Task directions — Rewrite the lines below as a numbered list, skipping blank lines and omitting the pictures.

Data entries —
__________________________________________________

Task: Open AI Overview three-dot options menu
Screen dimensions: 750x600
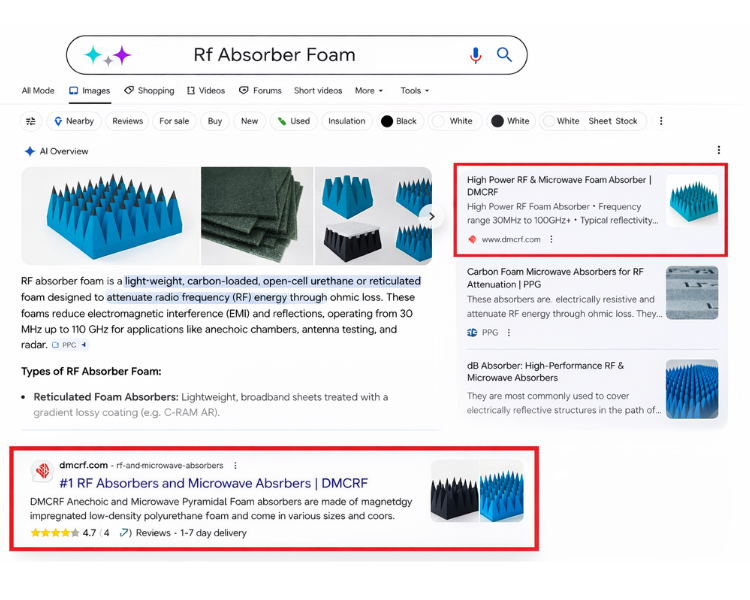Action: pyautogui.click(x=718, y=151)
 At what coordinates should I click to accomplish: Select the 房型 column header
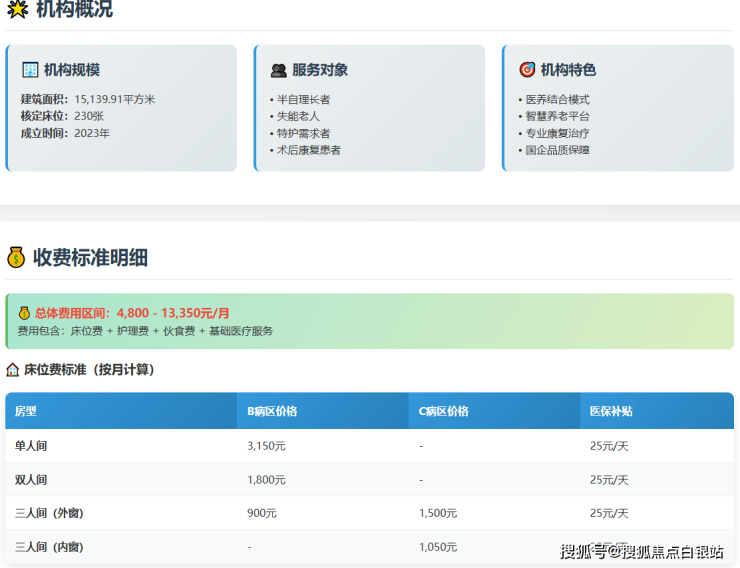[x=26, y=411]
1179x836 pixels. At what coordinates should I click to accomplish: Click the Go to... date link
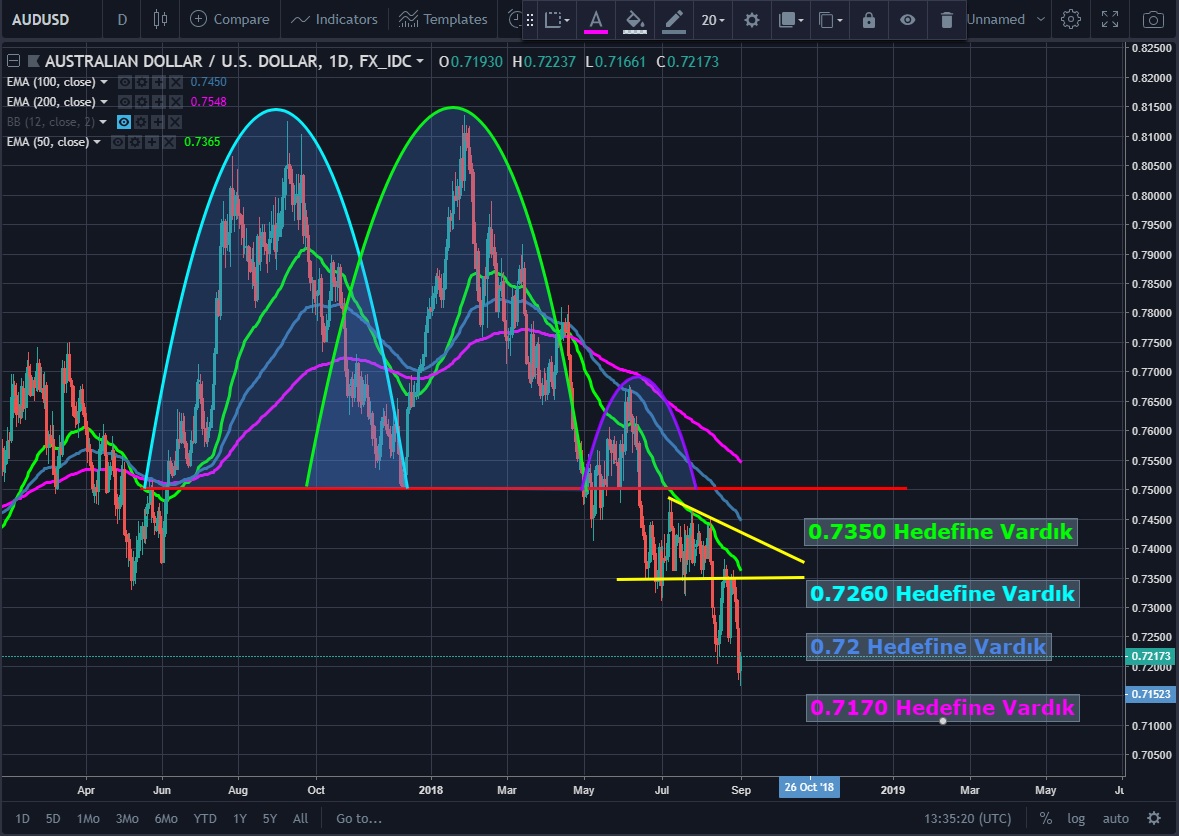359,818
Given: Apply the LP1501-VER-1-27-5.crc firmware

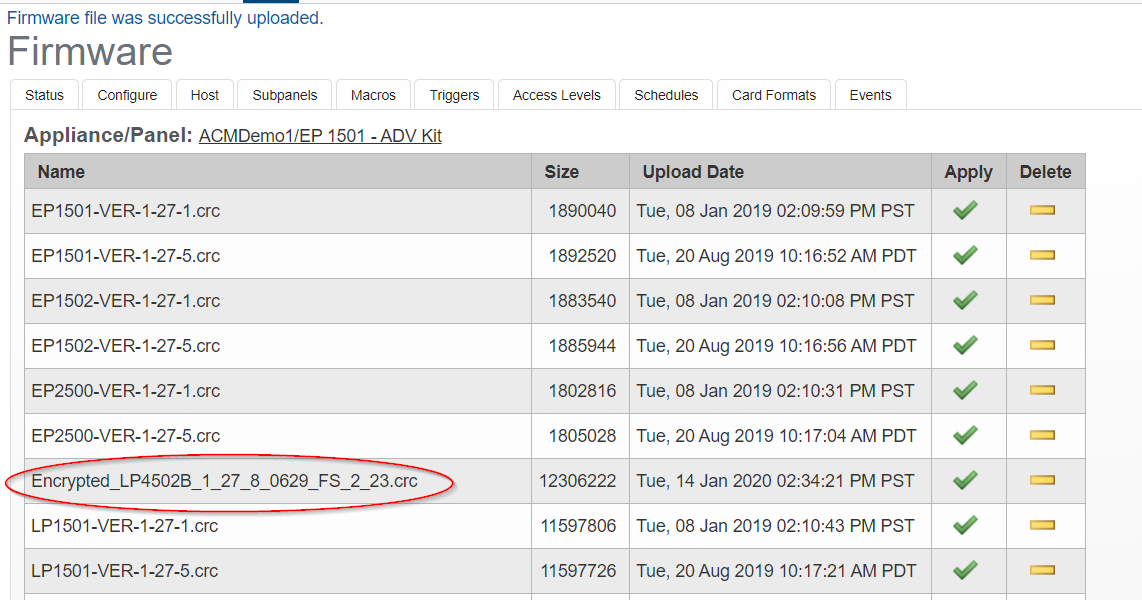Looking at the screenshot, I should pos(965,570).
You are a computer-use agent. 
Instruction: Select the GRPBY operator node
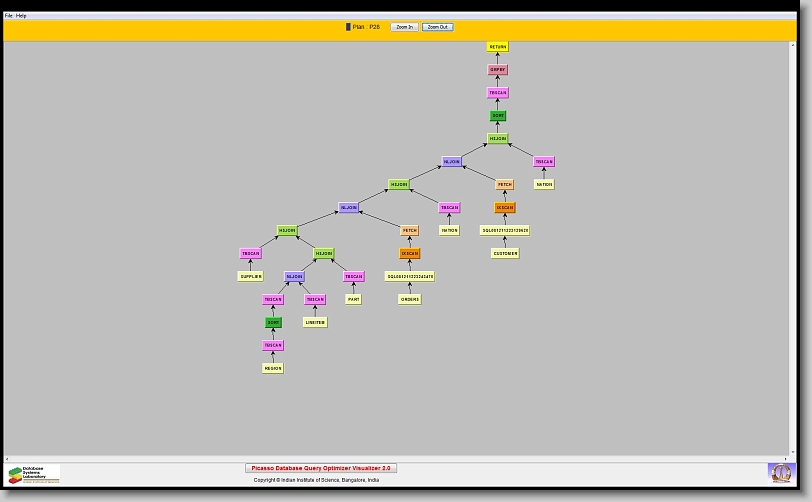498,70
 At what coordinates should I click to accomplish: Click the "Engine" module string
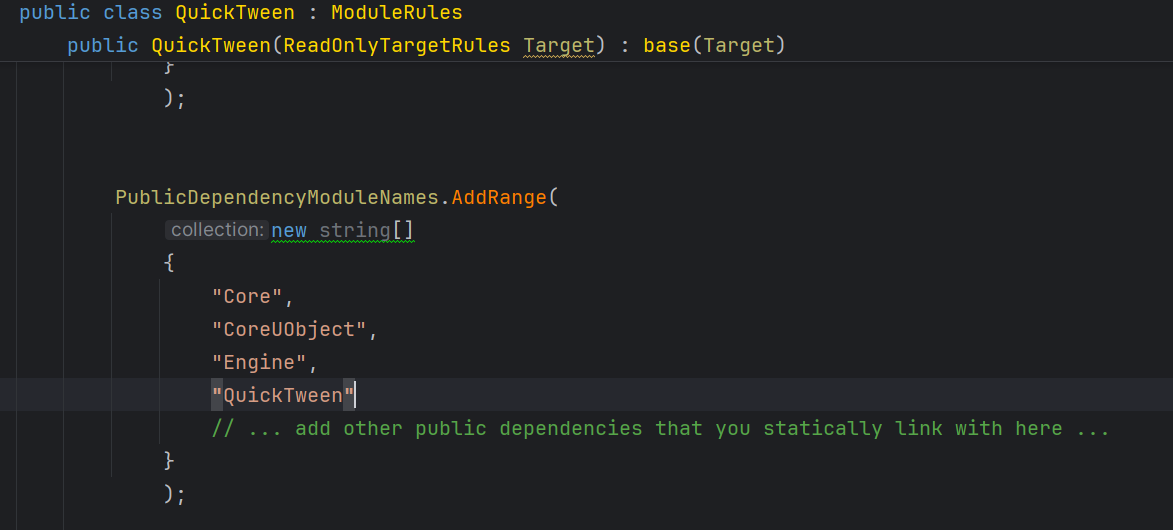click(x=259, y=363)
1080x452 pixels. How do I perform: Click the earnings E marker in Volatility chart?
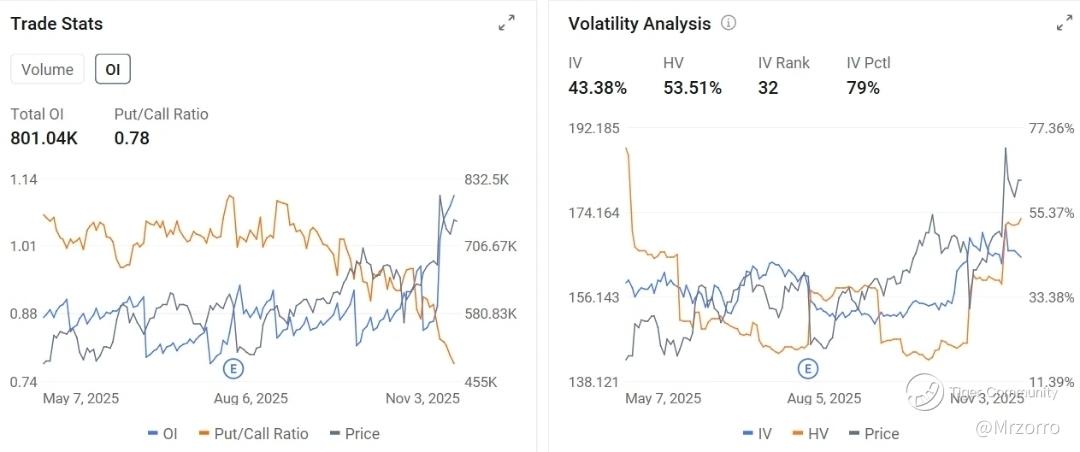[x=807, y=368]
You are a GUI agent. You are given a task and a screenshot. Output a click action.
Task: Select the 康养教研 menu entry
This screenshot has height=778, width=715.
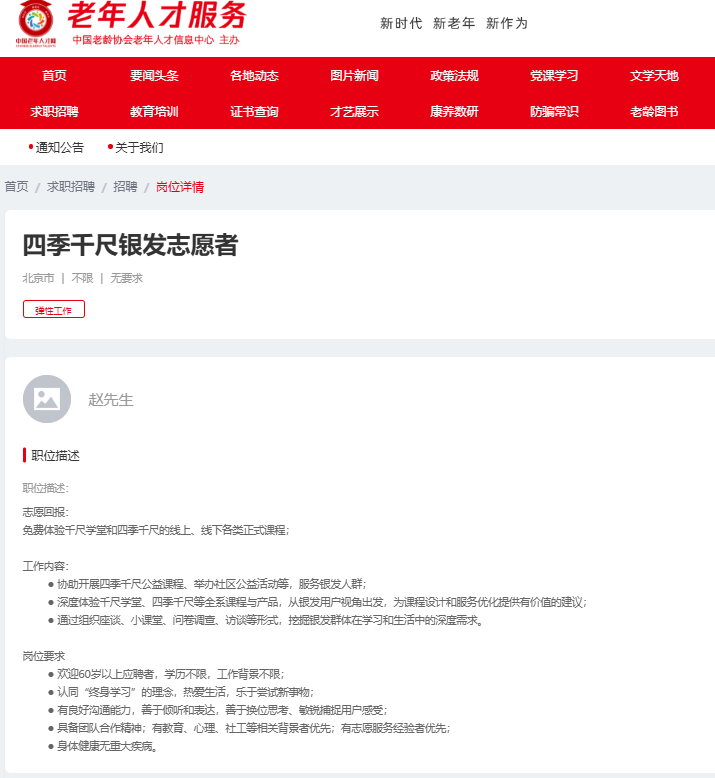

__________________________________________________

Reply —
1. Task: Open AI Overview three-dot options menu
2. Screen dimensions: 750x600
3. Action: pyautogui.click(x=718, y=151)
4.  At what coordinates should I click to accomplish: Select the 房型 column header
5. [x=26, y=411]
6. 1179x836 pixels. At what coordinates should I click to accomplish: Click the Go to... date link
7. 359,818
8. Given: Apply the LP1501-VER-1-27-5.crc firmware
9. Looking at the screenshot, I should pos(965,570).
10. You are a computer-use agent. 
11. Instruction: Select the GRPBY operator node
12. 498,70
13.  At what coordinates should I click to accomplish: Click the "Engine" module string
14. click(x=259, y=363)
15. 1080x452 pixels. How do I perform: Click the earnings E marker in Volatility chart?
16. [x=807, y=368]
17. You are a GUI agent. You are given a task and a screenshot. Output a click action.
18. Task: Select the 康养教研 menu entry
19. This screenshot has height=778, width=715.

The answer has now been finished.